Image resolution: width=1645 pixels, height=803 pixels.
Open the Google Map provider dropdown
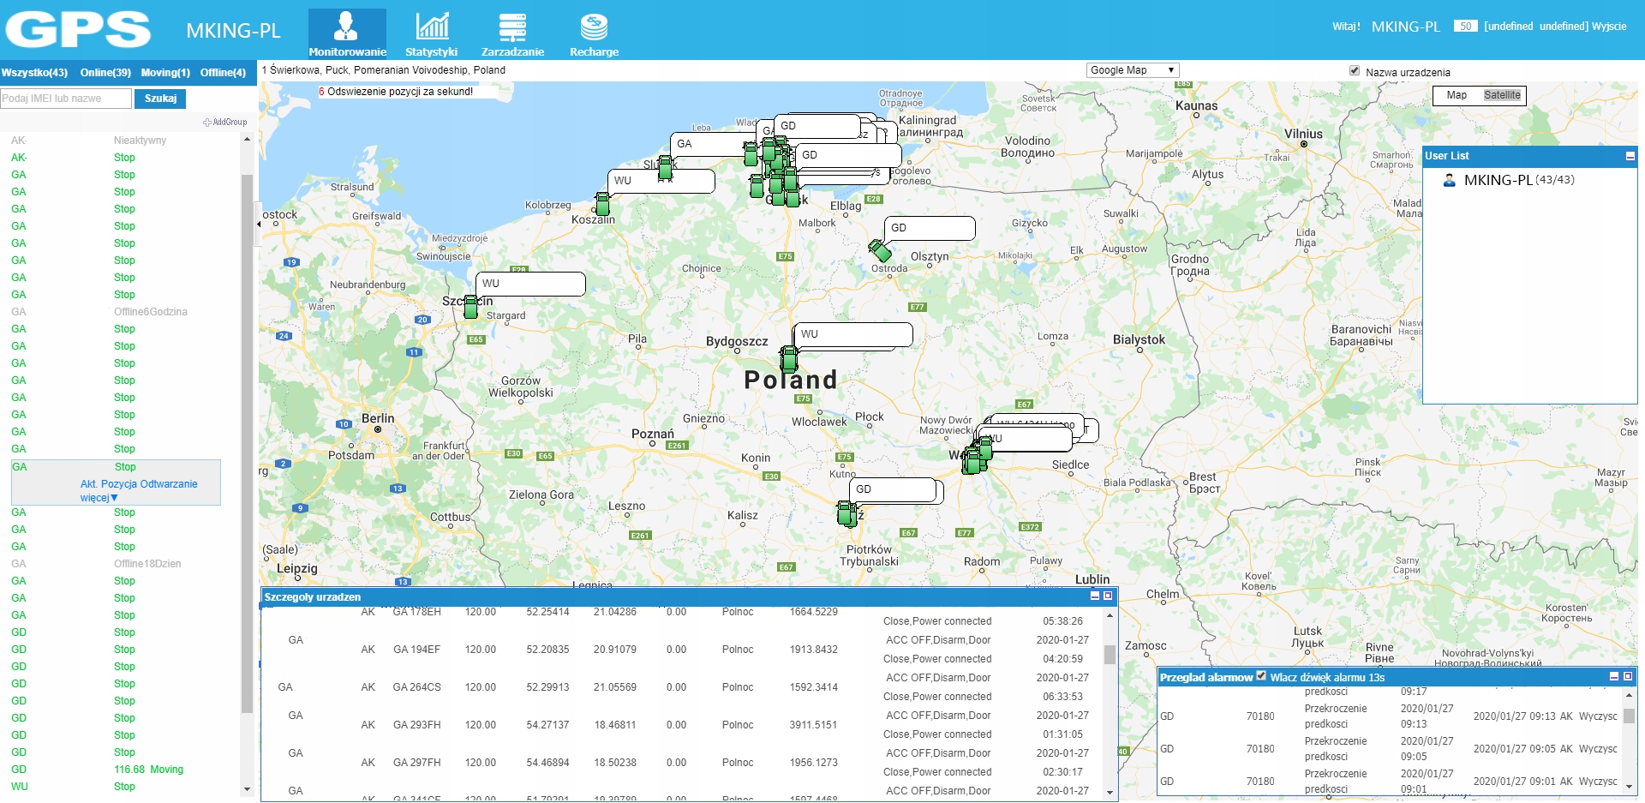tap(1132, 70)
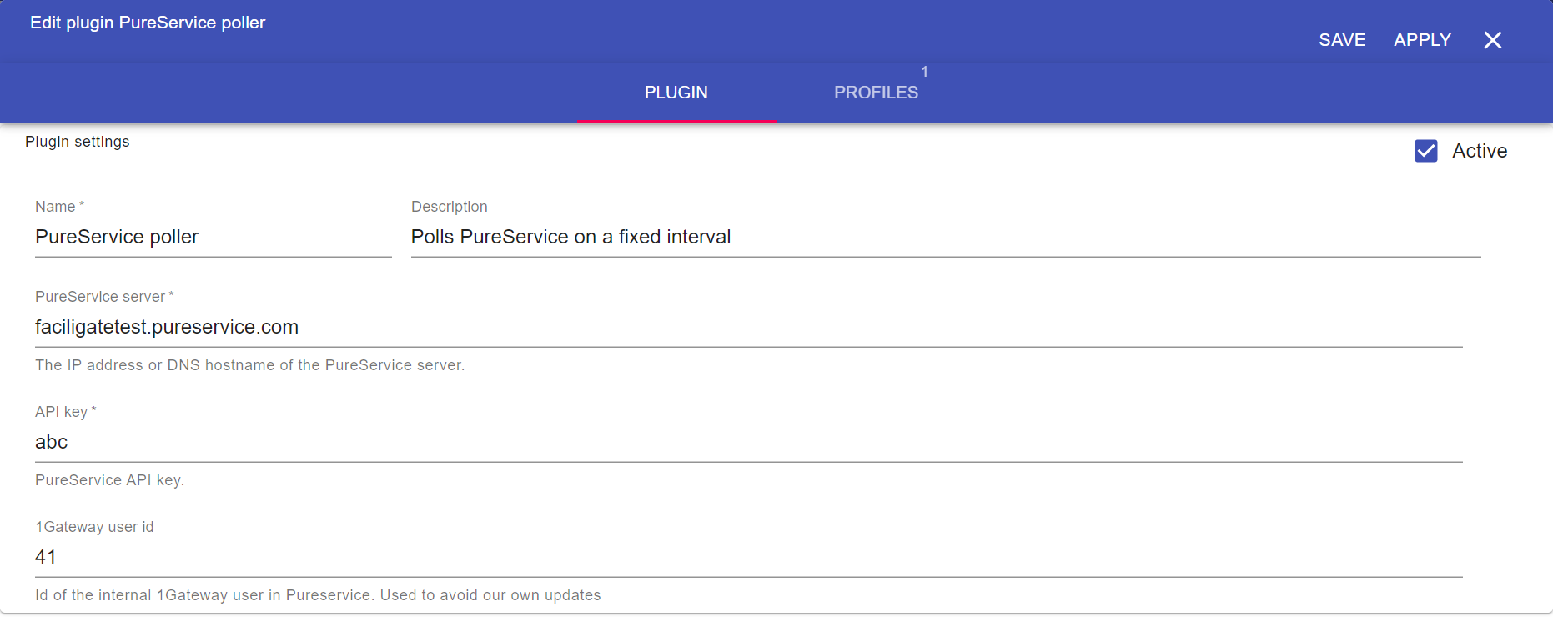Switch to the PROFILES tab
Screen dimensions: 1553x617
[x=876, y=93]
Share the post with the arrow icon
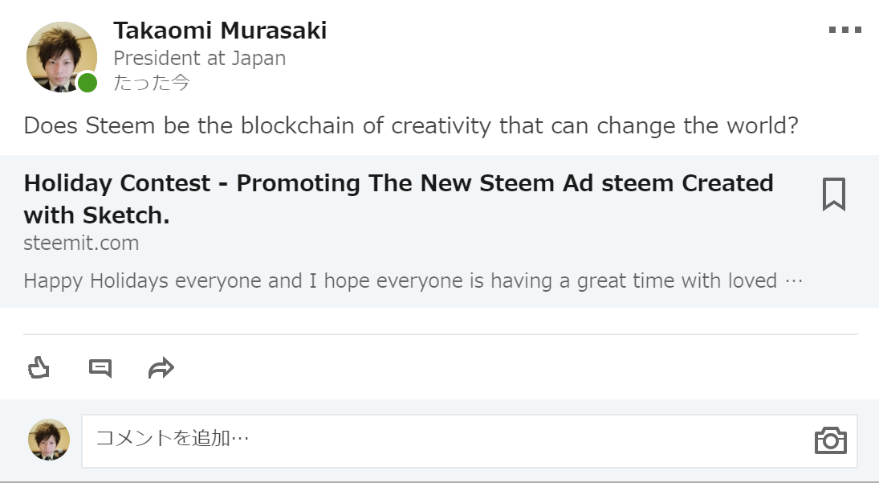This screenshot has height=483, width=879. [x=161, y=369]
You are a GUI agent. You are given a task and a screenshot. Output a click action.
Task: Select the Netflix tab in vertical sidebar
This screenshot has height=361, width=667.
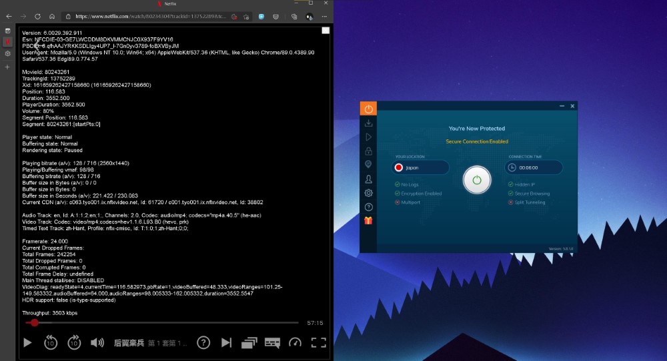(x=8, y=41)
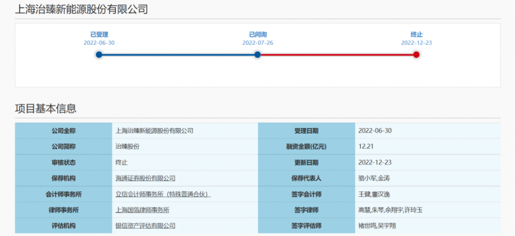515x236 pixels.
Task: Click the 公司简称 value 治臻股份
Action: coord(128,147)
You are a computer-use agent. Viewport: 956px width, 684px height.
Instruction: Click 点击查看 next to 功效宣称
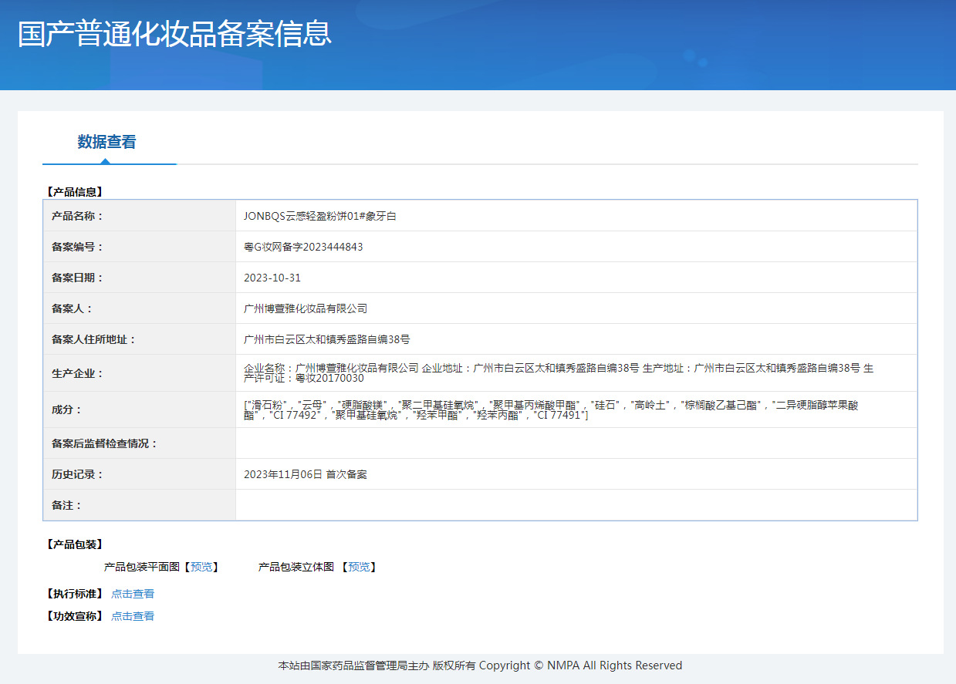pos(133,616)
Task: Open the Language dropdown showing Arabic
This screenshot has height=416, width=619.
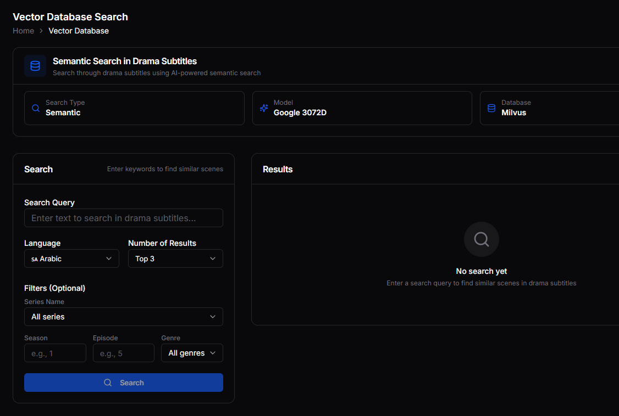Action: click(71, 258)
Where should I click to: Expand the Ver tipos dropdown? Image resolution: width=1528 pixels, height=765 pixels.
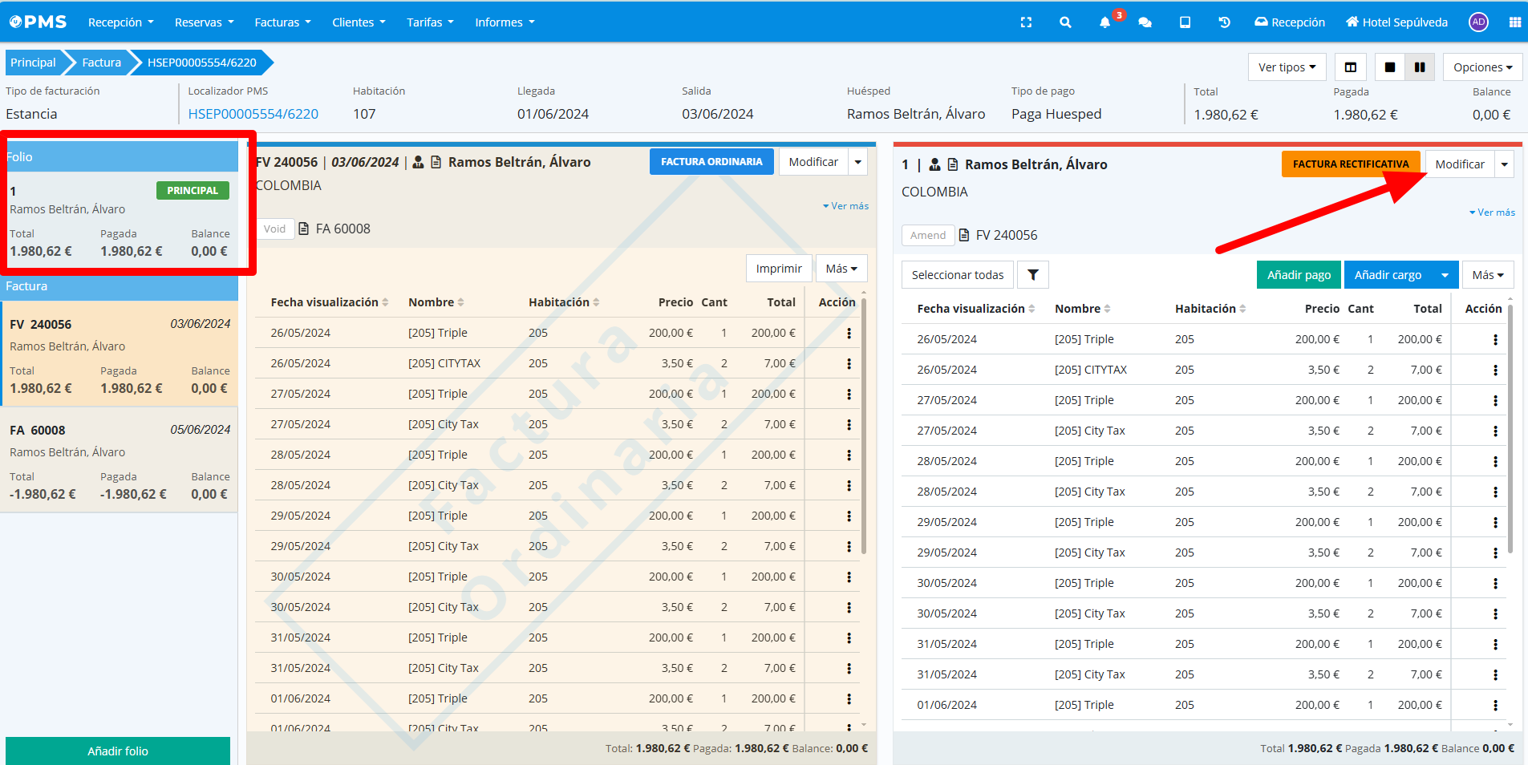[x=1287, y=67]
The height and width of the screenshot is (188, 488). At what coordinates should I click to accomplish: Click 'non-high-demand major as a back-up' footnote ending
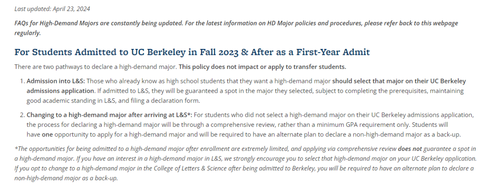[66, 178]
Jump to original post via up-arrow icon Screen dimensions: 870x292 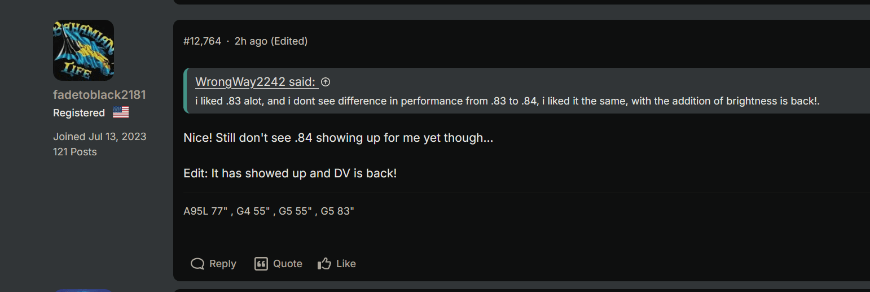(x=326, y=82)
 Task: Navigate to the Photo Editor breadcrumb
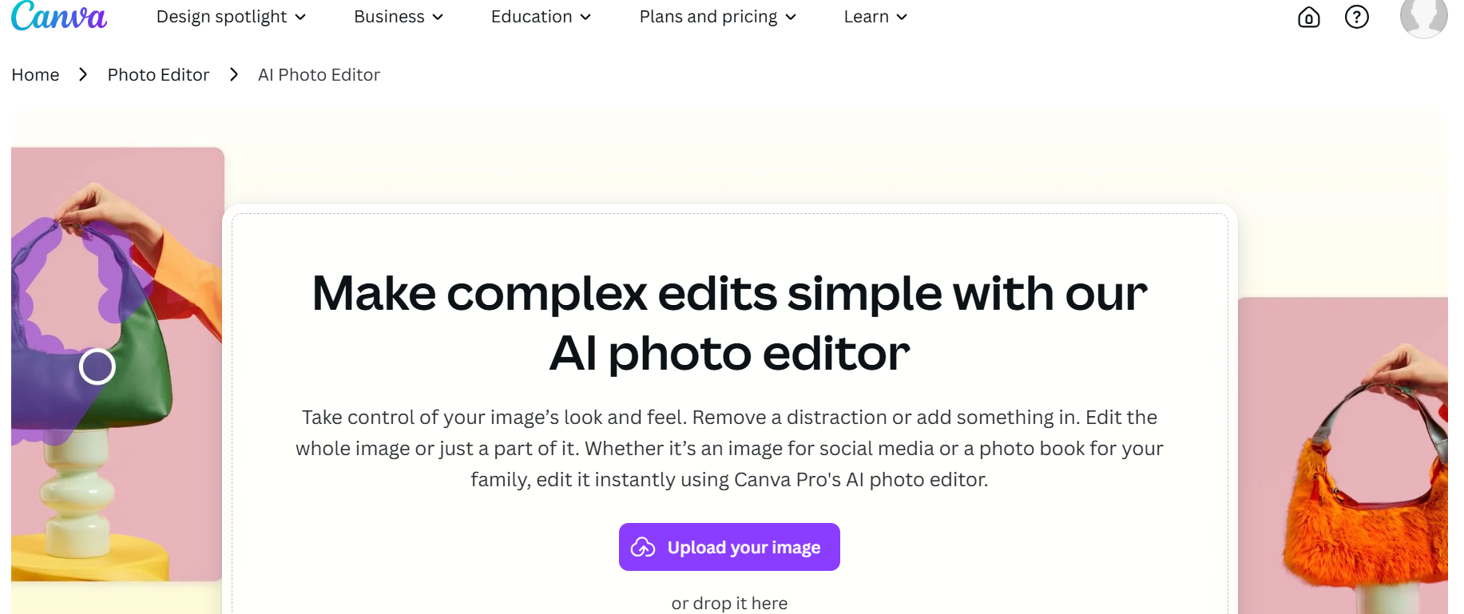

_TASK INSTRUCTIONS:_ Return each line of the records above in which the word "agent" occurs.

_SOLUTION TO THE EXERCISE:_
You are a GUI agent. You are given a task and a screenshot. Output a click action.
You are a computer-use agent. Viewport: 956px width, 684px height.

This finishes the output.